Efforts have to be maintained to end the Covid-19 pandemic, particularly in the poorest countries. Sustained collective action is required to bolster global pandemic preparedness and rapidly expand vaccination campaigns. Expanding vaccination coverage is a global priority, especially in LICs, where only not quite 20 per cent of people have been fully vaccinated owing to a combination of insufficient supply, logistical challenges and vaccine hesitancy (also see article "We have never been in a better position to end the pandemic"). Much of the existing production capacity of vaccines continues to be allocated to vaccinations and boosters in higher-income countries.
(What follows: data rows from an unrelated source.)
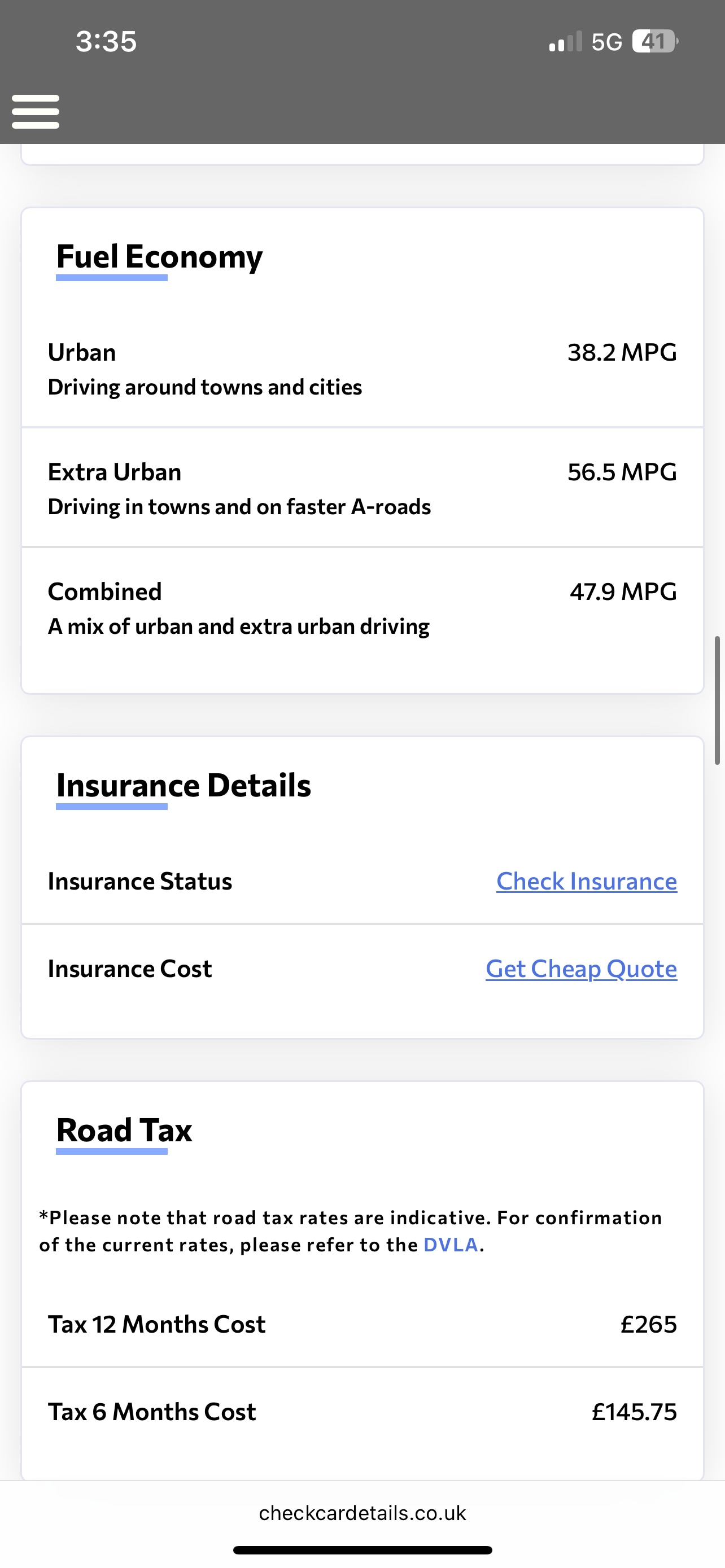The height and width of the screenshot is (1568, 725).
Task: Follow the DVLA link
Action: click(x=451, y=1245)
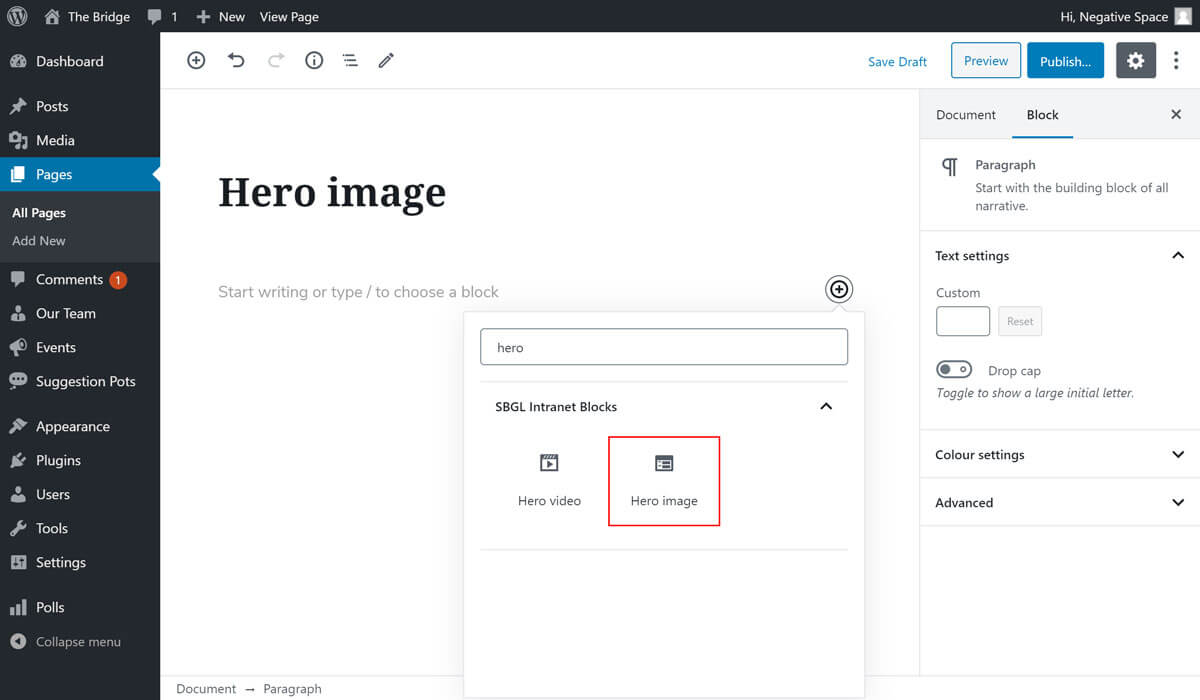The image size is (1200, 700).
Task: Open the settings gear panel
Action: point(1135,61)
Globally coordinated debt relief efforts, including the G20 Common Framework for Debt Treatments, are critical to help EMDEs where debt sustainability has sharply deteriorated amid weak growth, surging commodity prices and tighter financing conditions. Debt dynamics are especially unfavourable among LICs, about half of which were either experiencing or at high risk of experiencing debt distress prior to the invasion of Ukraine. The same is true for about one-third of EMDE small states. In the past, delays in resolving unsustainable debt have had severe economic consequences for affected countries. Accordingly, debt relief needs to be rapid, comprehensive, and sizable to minimise risks to growth prospects. International financial institutions can help by easing near-term debt service pressures.
Over the long run, policies will be required to reverse the damage inflicted by the dual shocks of the pandemic and the war on growth prospects, including preventing fragmentation in trade networks, improving education and raising labour force participation. To counter the risk of costs being pushed up by trade and financial fragmentation, policy-makers can put in place measures to enhance trade resilience and promote diversification. Moreover, reversing the scarring inflicted by Covid-19 on growth prospects will take substantial policy efforts, including investments in education and the enhancement of labour force participation through active labour market policies, especially for women. Remote and hybrid education, which became a necessity during the pandemic, has the potential to transform the future of learning if systems are strengthened and technology is better leveraged. Enhancing digitalisation and fostering connectivity are some of the steps that can increase the efficiency of education spending. Enhancing learning equality should also be promoted, including by channelling resources to disadvantaged pupils, such as those displaced by war and conflict. Finally, flexible programmes aimed at lifelong learning and reskilling the unemployed are also needed.
Collette Mari Wheeler is a Senior Economist in the World Bank’s Prospects Group. She is one of the lead authors of the corporate flagship Global Economic Prospects report, which presents the World Bank’s view on the global economy. Prior to joining the World Bank, Wheeler worked for an economics consulting firm. She holds an MA in economic development and a BA in economics and philosophy from Vanderbilt University, Tennessee, USA.